→ GOAL
Recast the records between the line containing "You are a computer-use agent. This" and the line containing "(x=508, y=185)", inclusive, as a JSON list of strings, one string per line and with blank lines left out.

→ LISTED ENTRIES
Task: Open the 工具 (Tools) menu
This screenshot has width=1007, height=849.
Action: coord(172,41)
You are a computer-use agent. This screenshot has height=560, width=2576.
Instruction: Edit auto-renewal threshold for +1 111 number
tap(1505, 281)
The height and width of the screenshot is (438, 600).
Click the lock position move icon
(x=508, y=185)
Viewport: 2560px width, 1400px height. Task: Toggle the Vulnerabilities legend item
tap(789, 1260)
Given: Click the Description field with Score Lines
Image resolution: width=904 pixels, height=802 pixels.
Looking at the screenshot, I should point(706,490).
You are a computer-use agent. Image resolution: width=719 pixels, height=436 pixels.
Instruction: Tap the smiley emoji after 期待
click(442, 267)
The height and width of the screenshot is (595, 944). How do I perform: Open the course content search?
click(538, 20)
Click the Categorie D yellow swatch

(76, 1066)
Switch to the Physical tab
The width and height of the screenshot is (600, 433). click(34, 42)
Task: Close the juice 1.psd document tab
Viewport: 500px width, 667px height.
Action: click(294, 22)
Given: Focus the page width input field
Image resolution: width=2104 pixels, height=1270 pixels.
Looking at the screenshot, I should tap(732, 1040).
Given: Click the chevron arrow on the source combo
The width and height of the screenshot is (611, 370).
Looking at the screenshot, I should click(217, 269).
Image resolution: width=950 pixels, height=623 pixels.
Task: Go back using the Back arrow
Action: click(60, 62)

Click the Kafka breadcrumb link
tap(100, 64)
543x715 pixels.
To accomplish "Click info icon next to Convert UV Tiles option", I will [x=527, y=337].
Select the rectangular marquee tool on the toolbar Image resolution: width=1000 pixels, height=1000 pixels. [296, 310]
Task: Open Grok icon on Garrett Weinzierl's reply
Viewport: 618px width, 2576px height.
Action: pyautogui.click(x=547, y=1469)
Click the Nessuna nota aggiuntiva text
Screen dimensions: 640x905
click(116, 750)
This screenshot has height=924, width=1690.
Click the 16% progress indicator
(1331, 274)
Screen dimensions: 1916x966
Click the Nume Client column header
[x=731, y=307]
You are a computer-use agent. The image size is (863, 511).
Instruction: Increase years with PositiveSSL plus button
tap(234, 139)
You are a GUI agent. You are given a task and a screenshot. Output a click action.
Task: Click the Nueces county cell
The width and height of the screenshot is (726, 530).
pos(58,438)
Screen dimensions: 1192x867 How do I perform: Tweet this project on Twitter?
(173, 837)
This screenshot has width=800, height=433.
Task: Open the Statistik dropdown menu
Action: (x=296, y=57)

→ WRITTEN RESPONSE
[
  "You are a computer-use agent. This screenshot has height=560, width=2576.",
  "Instruction: Edit auto-renewal threshold for +1 111 number",
  "tap(1505, 281)",
  "The height and width of the screenshot is (438, 600).",
  "Click the lock position move icon",
  "(x=508, y=185)"
]